Politicization of the judicial branch has increased under Chávez, and high courts generally do not rule against the government. Conviction rates remain low, the public defender system is underfunded, and nearly half of all judges and prosecutors lack tenure, undermining their autonomy. The National Assembly has the authority to remove and appoint judges to the Supreme Tribunal of Justice (TSJ), which controls the rest of the judiciary. In December 2010 the outgoing legislature appointed nine new TSJ judges who are generally viewed as friendly to the government. In April 2012 a fired and exiled TSJ judge, Eladio Aponte, leveled accusations that administration officials instructed judges on decisions in sensitive cases. Judge María Lourdes Afiuni remained in confinement throughout 2012. She had been arrested on corruption charges in 2009 after ordering the release of a prominent banker who had been held without conviction for more than the maximum of two years. In November 2012 she alleged that she had been sexually assaulted while in custody; the minister of prisons responded by calling for a defamation investigation against her.

Venezuela’s murder rate is among the world’s highest. The nongovernmental Venezuelan Violence Observatory cited at least 21,692 murders in 2012, an unprecedented figure that represents a rate of approximately 73 homicides per 100,000 citizens. The police and military have been prone to corruption, widespread arbitrary detention and torture of suspects, and extrajudicial killings. In 2009, the justice minister admitted that police were involved in up to 20 percent of crimes; few officers are convicted, partly due to a shortage of prosecutors. Prison conditions in Venezuela remain among the worst in the Americas. The NGO Venezuelan Prison Observatory reported 523 violent deaths within prison walls between July 2011 and July 2012. In June 2012 the minister of prisons announced that 24 new prisons would be constructed over the following two years.

The increasingly politicized military has stepped up its participation in the delivery of public services. Foreign officials assert that the military has adopted a permissive attitude toward drug trafficking and Colombian rebel activity inside Venezuela, though improved relations with Colombia have led to increased cooperation, including the capture of Colombia’s most wanted drug lord in Venezuela in September 2012. In recent years, the division of responsibility between the military and civilian militias has become less clear, and informal progovernment groups have been responsible for attacks on press outlets and, occasionally, individual journalists and opposition supporters.

◆ DATA EXCERPTS:

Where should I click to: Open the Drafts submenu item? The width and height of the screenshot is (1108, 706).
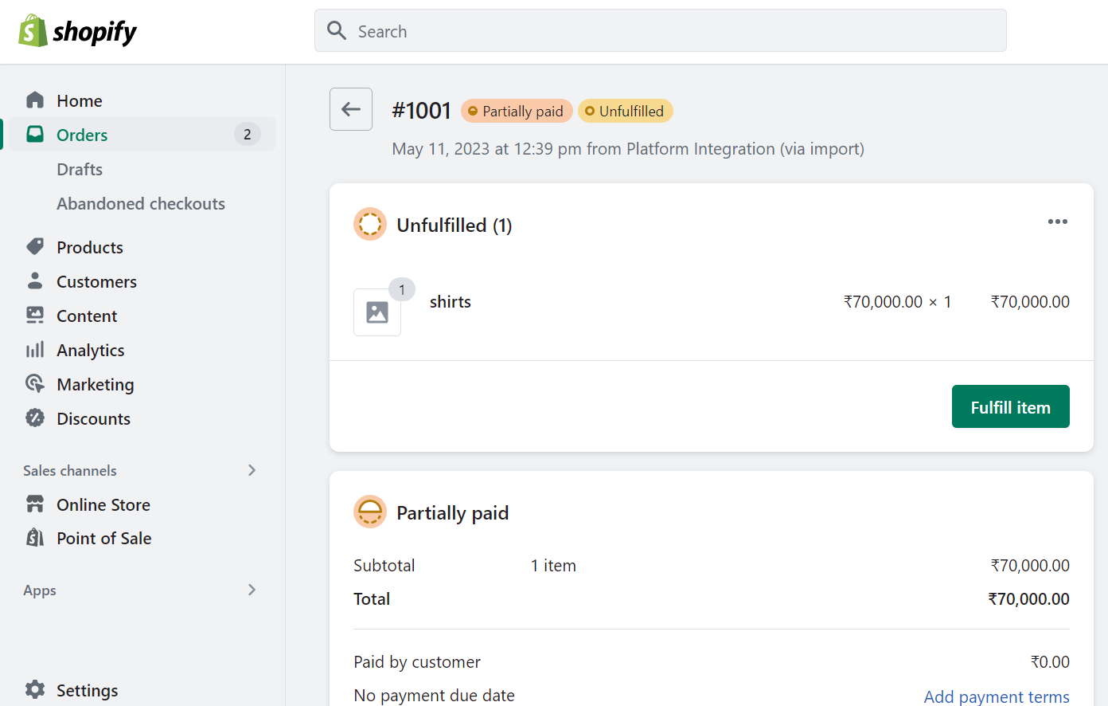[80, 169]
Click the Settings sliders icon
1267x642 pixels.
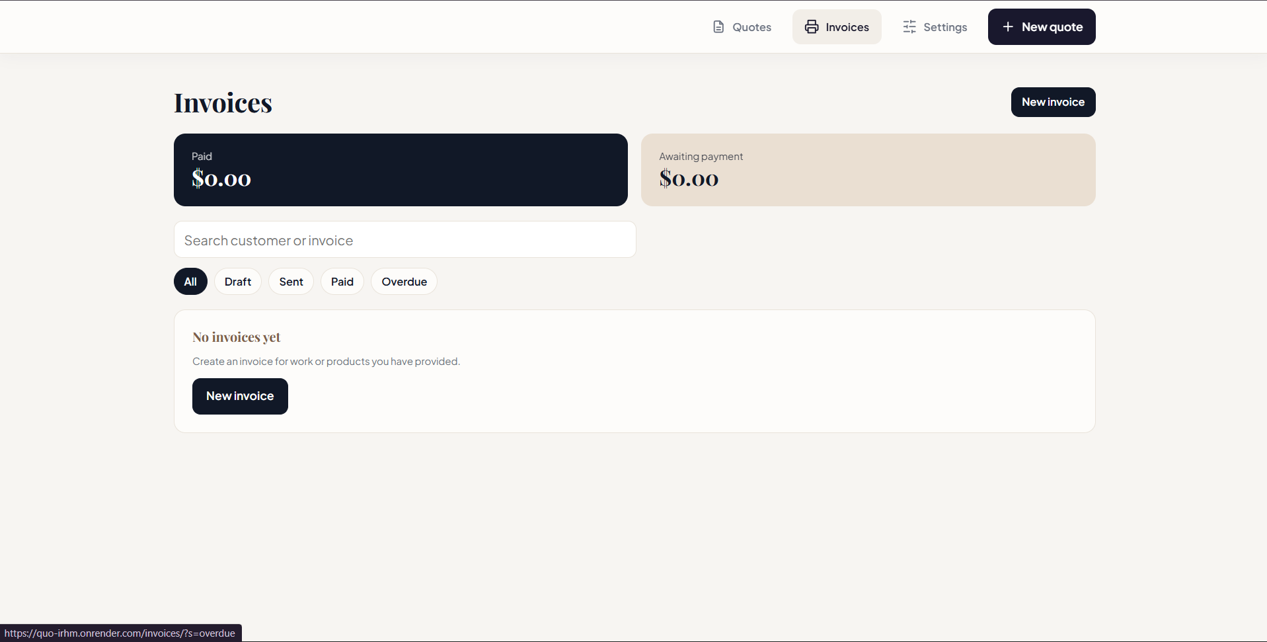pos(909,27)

◆ ACTIVITY LIST:
- A) List every person named in the passage on Venezuela's courts, crime and military.
- B) Write the next part of the passage on Venezuela's courts, crime and military, picking up after its final sentence.

◆ TASK RESULTS:
- A) Chávez, Eladio Aponte, María Lourdes Afiuni

- B)
Property rights are affected by the government’s penchant for price controls and nationalizations. While the pace of nationalizations has declined from previous years—due in part to the state’s dominant position in many strategic industries—the government continues to threaten to nationalize businesses deemed to lack commitment to revolutionary goals. Accusations of mismanagement, underinvestment, corruption, and politicized hiring practices within nationalized businesses are common. Declining productivity and other problems in the politically sensitive oil industry were highlighted by an August 2012 refinery explosion that killed 42 people.

The formal and constitutional rights of indigenous people, who make up about 2 percent of the population, have improved under Chávez, though such rights are seldom enforced by local authorities. The constitution reserves three seats in the National Assembly for indigenous people. Indigenous communities trying to defend their land rights are subject to abuses, particularly along the Colombian border. Afro-Venezuelans remain marginalized and underrepresented among the Venezuela elite.

Women enjoy progressive rights enshrined in the 1999 constitution, as well as benefits offered under a major 2007 law. However, despite some improvements on implementation, domestic violence and rape remain common and are rarely punished in practice. The problem of trafficking in women remains inadequately addressed by the authorities. Women are poorly represented in government, with just 17 percent of the seats in the National Assembly, but they hold a number of important offices in the executive branch.